Auch der  Internetreiseführer TurkeyTravelRessource stellt für Tophane einen Zusammenhang zwischen dem Aufstieg der Kunstszene und der Aufwertung des Viertels her:

Gentrification has gathered momentum over the past year especially as the district was snazzed up, becoming first more attractive and, inevitably, more expensive. Long story short, Tophane is one of Istanbul’s addresses, perhaps ‘the’ address, for contemporary art.

Kieztaliban und die Kulturalisierung des Protestes

Was bleibt, ist die Frage, warum die taz – sonst sensibel für städtische Konfliktlinien und Proteste – den Überfall auf die Galerien in Tophane so einseitig als kulturell-religiöses Phänomen darstellt. Die Beiträge anderer Zeitungen zeigen, dass es Anwohner/innen, Künstler/innen und sogar Opfer des Überfalls gegeben hat, die einen Zusammenhang zwischen dem Verdrängungsdruck und den Auseinandersetzungen herstellen.  Doch wie es der Zufall so wollte, haben die offenbar nicht mit der taz gesprochen. Im Gegensatz zur Sachberichterstattung der anderen Artikel basiert die Glaubwürdigkeit des taz-Beitrages vor allem auf Zitaten von Augenzeug/innen und Beteiligten. Hier die Deutungsangebote der O-Töne:

„Sie hatten abgebrochene Flaschen in der Hand und schrien Allah-u Akbar.“  (ein Künstler)
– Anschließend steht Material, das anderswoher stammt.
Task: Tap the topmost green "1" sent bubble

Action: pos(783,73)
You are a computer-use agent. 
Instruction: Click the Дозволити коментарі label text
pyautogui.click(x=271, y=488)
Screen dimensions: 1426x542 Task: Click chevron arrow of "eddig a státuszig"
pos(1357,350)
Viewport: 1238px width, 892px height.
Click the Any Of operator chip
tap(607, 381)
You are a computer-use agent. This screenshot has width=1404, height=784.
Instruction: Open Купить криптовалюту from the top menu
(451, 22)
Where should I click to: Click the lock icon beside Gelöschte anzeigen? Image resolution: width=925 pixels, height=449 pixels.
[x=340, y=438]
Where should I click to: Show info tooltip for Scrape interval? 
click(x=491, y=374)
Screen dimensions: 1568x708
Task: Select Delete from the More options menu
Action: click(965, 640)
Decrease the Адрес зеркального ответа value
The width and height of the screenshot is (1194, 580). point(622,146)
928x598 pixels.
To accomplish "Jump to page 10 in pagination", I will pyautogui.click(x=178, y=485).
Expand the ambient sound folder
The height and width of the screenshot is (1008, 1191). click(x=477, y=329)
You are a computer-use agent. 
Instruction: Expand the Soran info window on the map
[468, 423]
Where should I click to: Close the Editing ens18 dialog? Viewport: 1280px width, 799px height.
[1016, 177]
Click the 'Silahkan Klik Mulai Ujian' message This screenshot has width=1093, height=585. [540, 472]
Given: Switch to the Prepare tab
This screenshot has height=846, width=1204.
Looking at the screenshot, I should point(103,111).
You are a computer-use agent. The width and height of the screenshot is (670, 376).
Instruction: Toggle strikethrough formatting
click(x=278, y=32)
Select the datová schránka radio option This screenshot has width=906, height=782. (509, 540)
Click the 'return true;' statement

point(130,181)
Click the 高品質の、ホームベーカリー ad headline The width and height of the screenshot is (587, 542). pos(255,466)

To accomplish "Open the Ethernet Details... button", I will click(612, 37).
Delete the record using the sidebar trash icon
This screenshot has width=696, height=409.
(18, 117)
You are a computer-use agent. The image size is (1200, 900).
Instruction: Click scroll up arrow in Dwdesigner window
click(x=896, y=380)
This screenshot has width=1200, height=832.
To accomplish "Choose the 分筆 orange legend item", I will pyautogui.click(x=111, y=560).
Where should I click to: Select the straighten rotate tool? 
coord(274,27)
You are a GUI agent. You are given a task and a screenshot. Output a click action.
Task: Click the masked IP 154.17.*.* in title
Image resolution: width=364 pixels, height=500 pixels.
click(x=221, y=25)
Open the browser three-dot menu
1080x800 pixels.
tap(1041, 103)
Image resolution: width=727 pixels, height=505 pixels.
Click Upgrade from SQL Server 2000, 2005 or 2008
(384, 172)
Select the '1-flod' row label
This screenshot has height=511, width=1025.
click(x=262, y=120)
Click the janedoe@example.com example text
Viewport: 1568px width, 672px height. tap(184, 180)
„Das waren die Religiösen von der Bruderschaft. Sie leben hier im Viertel“ (eine Verkäuferin)

„Das waren die Bärtigen. Ich lebe hier seit 60 Jahren. Das Viertel hat sich sehr verändert.“ (eine Anwohnerin)

„Das ist eine Wohngegend hier. Ihr könnt hier keinen Alkohol trinken“ (ein Angreifer)

Während Anti-Gentrification-Proteste von Künstler/innen hierzulande (Gängeviertel, Tacheles) von der taz eine breite publizistische Unterstützung fanden, werden die Aspekte des Stadtteilprotestes in Tophane völlig ausgeblendet. Protestierende Künstler/innen sind o.k. – Proteste gegen Künstler/innen sind talibanös.